Drew’s debut takes place in 1999, outside Ankara, Turkey, where two families—one American and Christian, the other Kurd and Muslim—are entangled first by natural disaster (earthquake) and then by cultural disaster (forbidden young love).
Shopkeeper Sinan, adherent of an old-fashioned country Islam, is hostile to Americans. They provided the weapons Turks used to kill Kurds like Sinan’s father, and they turned a blind eye to the killings. So he silently deplores the presence, in the apartment upstairs, of an American family. But after the devastating earthquake (the book’s best scene), Sinan’s only son, Ismail, is buried in the rubble for four days, and it turns out that his survival was made possible by the American woman’s self-sacrifice.
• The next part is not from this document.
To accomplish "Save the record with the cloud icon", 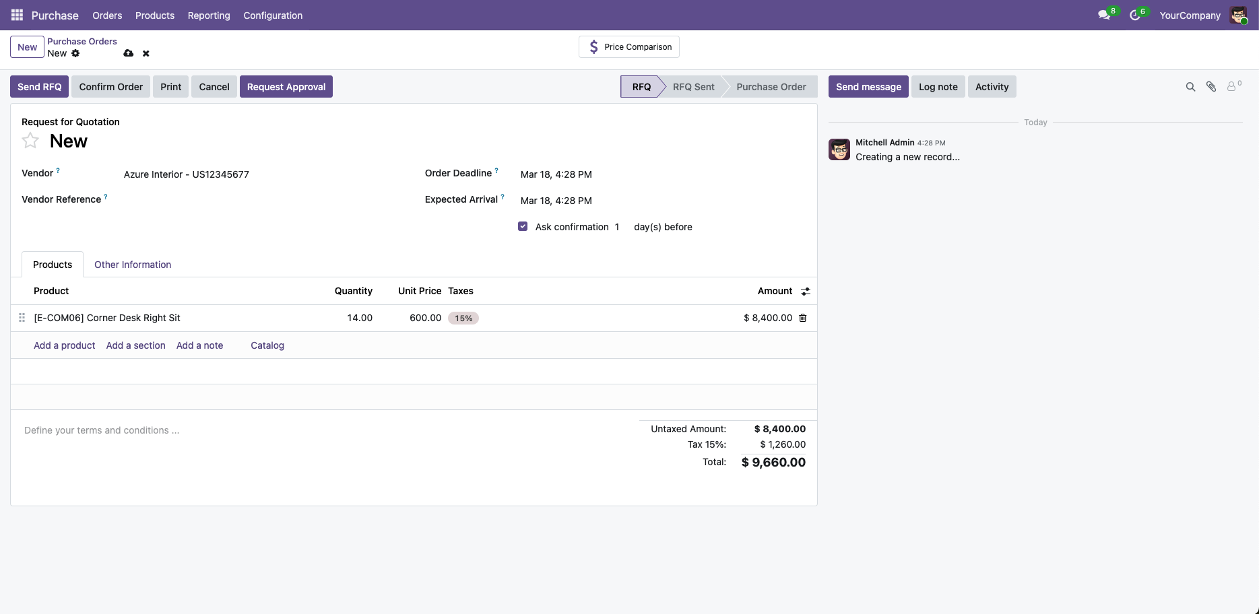I will click(128, 53).
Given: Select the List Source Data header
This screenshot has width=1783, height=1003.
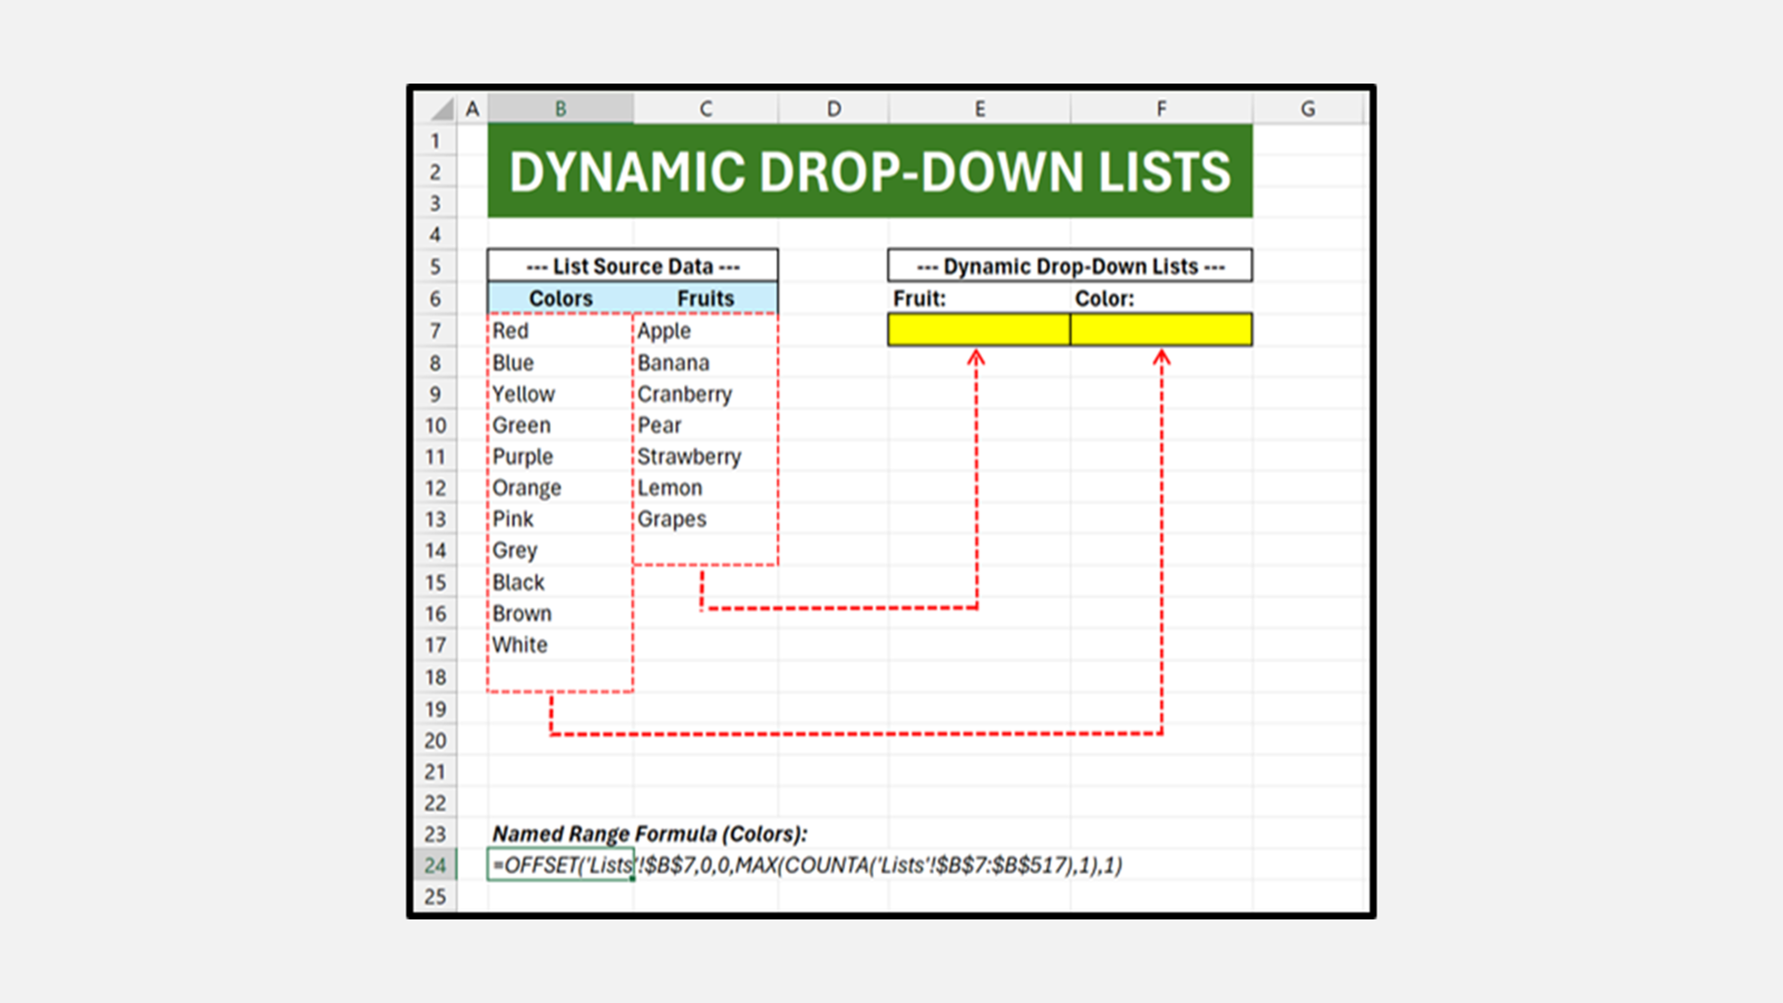Looking at the screenshot, I should 632,265.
Buried atop Ismail, she comforted him and managed to shuttle drops of water to his mouth until she died. Afterward, Sinan and his family move into an American refugee camp (a development Sinan resists and reviles), and in those close quarters his daughter, Irem, falls in love with Sarah’s rebellious son, Dylan. Meanwhile Dylan’s father, Marcus, develops a deep and needy attachment to Ismail, a link to his lost wife. Eventually the perilous intimacy between the families leads to twin crises: Marcus proselytizes Ismail, and Irem and Dylan run away together to the decadent city, leading to further catastrophe. Many characters here seem mainly types, but Sinan is a triumph: complex, knotty, contradictory—real.
A solid and persuasive, if somewhat workmanlike novel about lovers crossed not by the stars but by the clash of cultures.